■ WHAT TO PRODUCE:
In the data that follows, count the lines where "coordinates" appears, and write only the number.
(Beginning of DATA FOR THIS TASK)
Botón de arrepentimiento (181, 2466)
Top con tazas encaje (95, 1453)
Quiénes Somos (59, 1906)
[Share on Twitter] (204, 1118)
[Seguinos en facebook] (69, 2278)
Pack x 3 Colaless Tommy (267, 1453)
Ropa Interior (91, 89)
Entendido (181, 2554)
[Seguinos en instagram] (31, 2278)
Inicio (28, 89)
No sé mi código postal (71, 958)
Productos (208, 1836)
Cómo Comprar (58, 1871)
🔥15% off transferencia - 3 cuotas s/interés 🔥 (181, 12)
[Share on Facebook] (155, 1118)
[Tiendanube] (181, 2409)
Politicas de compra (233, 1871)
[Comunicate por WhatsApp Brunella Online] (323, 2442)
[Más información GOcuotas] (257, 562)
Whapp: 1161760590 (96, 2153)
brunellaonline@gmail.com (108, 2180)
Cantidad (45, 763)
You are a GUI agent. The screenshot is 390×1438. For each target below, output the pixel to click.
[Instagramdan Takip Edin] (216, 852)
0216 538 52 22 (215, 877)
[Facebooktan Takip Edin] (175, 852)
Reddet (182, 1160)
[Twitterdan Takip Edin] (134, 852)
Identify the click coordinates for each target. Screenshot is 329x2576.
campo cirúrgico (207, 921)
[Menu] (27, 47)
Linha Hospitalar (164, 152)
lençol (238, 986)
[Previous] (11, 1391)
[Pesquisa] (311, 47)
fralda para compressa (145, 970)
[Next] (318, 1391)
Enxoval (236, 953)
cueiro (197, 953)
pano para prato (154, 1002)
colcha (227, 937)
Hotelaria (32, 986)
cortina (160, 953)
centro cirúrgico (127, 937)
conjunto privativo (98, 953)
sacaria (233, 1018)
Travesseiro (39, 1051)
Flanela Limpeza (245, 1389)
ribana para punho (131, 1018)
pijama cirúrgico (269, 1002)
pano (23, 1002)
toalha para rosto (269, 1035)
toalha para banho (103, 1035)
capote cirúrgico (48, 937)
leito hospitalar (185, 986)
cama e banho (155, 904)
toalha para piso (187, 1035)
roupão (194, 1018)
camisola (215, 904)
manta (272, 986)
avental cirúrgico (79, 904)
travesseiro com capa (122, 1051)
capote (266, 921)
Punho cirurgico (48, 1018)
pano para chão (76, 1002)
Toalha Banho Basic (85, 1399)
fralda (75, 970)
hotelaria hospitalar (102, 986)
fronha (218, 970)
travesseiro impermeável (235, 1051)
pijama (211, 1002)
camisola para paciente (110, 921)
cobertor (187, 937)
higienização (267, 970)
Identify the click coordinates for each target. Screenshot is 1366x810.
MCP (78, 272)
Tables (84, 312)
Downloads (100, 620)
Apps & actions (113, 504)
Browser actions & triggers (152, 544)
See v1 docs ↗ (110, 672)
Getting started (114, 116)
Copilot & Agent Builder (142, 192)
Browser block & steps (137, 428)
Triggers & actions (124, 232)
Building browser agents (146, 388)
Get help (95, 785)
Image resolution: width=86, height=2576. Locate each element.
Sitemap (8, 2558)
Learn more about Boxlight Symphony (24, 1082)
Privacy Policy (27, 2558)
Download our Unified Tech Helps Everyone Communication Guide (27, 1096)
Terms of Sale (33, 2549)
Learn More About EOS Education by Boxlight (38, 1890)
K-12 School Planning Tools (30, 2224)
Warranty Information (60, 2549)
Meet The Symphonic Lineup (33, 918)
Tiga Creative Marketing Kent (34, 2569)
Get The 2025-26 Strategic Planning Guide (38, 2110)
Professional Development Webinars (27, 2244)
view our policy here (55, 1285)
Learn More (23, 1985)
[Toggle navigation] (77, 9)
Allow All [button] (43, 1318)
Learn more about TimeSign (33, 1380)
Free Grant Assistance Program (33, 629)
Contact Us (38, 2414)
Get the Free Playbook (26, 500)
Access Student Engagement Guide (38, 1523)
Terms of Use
(End of DATA FOR THIS TASK)
■ SOLUTION FOR THIS TASK:
2